Requirements: Format the rows from the line with "674x526 pixels." to the line with "Action: pyautogui.click(x=859, y=25)" as a Markdown table with columns Number and Record line, one row per line and blank lines left out.

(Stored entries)
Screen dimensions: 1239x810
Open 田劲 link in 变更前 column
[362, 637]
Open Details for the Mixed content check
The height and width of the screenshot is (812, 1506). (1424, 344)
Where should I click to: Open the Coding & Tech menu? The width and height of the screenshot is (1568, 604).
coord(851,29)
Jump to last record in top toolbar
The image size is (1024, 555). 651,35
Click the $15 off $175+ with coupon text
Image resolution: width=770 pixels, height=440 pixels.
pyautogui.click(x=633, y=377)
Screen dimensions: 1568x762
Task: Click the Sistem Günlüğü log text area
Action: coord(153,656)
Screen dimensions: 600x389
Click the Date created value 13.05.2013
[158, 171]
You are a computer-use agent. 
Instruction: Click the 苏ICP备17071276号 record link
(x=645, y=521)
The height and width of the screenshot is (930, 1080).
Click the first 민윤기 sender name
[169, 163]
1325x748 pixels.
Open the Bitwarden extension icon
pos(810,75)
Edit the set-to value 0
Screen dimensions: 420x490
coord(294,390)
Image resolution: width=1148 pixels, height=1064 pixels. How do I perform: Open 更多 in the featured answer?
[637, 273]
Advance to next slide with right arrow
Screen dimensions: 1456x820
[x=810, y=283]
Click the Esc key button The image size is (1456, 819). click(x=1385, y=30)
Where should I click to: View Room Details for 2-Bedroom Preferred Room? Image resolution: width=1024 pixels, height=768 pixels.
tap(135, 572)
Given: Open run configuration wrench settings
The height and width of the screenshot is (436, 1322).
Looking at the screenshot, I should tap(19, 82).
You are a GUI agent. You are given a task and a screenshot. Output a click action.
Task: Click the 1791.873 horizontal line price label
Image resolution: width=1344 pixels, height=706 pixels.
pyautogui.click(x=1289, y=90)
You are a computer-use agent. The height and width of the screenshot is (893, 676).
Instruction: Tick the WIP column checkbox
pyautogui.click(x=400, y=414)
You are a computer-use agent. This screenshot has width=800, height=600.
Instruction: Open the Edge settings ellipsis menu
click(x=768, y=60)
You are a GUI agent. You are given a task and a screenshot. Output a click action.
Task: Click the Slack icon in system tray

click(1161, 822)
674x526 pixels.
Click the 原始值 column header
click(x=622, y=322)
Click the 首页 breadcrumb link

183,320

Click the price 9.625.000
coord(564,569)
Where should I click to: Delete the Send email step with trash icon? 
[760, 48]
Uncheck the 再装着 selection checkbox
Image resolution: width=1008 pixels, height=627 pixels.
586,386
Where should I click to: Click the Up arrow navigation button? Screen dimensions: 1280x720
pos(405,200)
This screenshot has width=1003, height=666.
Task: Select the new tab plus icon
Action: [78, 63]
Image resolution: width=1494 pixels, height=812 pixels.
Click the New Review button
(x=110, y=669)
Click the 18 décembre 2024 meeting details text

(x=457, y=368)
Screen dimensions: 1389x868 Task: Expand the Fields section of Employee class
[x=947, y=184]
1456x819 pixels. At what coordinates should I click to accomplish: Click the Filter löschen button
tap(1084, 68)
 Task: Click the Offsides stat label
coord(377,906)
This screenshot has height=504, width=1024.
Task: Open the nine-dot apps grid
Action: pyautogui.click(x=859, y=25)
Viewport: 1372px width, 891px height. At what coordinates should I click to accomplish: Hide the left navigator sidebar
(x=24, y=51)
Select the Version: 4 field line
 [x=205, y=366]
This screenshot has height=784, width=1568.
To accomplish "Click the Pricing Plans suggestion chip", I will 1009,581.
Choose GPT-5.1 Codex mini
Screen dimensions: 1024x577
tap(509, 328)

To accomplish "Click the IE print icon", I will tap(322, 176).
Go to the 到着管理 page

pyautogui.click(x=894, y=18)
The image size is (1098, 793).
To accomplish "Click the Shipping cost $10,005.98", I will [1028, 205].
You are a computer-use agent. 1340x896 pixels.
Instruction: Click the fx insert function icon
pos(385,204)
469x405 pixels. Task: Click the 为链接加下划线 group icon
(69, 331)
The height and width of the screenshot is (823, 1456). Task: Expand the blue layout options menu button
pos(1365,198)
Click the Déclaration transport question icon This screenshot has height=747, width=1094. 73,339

Result of the task:
| Number | Record line |
|---|---|
| 1 | 674x526 pixels. |
| 2 | Click the 原始值 column header |
| 3 | click(x=622, y=322) |
| 4 | Click the 首页 breadcrumb link |
| 5 | 183,320 |
| 6 | Click the price 9.625.000 |
| 7 | coord(564,569) |
| 8 | Where should I click to: Delete the Send email step with trash icon?  |
| 9 | [760, 48] |
| 10 | Uncheck the 再装着 selection checkbox |
| 11 | Image resolution: width=1008 pixels, height=627 pixels. |
| 12 | 586,386 |
| 13 | Where should I click to: Click the Up arrow navigation button? Screen dimensions: 1280x720 |
| 14 | pos(405,200) |
| 15 | This screenshot has width=1003, height=666. |
| 16 | Task: Select the new tab plus icon |
| 17 | Action: [78, 63] |
| 18 | Image resolution: width=1494 pixels, height=812 pixels. |
| 19 | Click the New Review button |
| 20 | (x=110, y=669) |
| 21 | Click the 18 décembre 2024 meeting details text |
| 22 | (x=457, y=368) |
| 23 | Screen dimensions: 1389x868 Task: Expand the Fields section of Employee class |
| 24 | [x=947, y=184] |
| 25 | 1456x819 pixels. At what coordinates should I click to accomplish: Click the Filter löschen button |
| 26 | tap(1084, 68) |
| 27 |  Task: Click the Offsides stat label |
| 28 | coord(377,906) |
| 29 | This screenshot has height=504, width=1024. |
| 30 | Task: Open the nine-dot apps grid |
| 31 | Action: pyautogui.click(x=859, y=25) |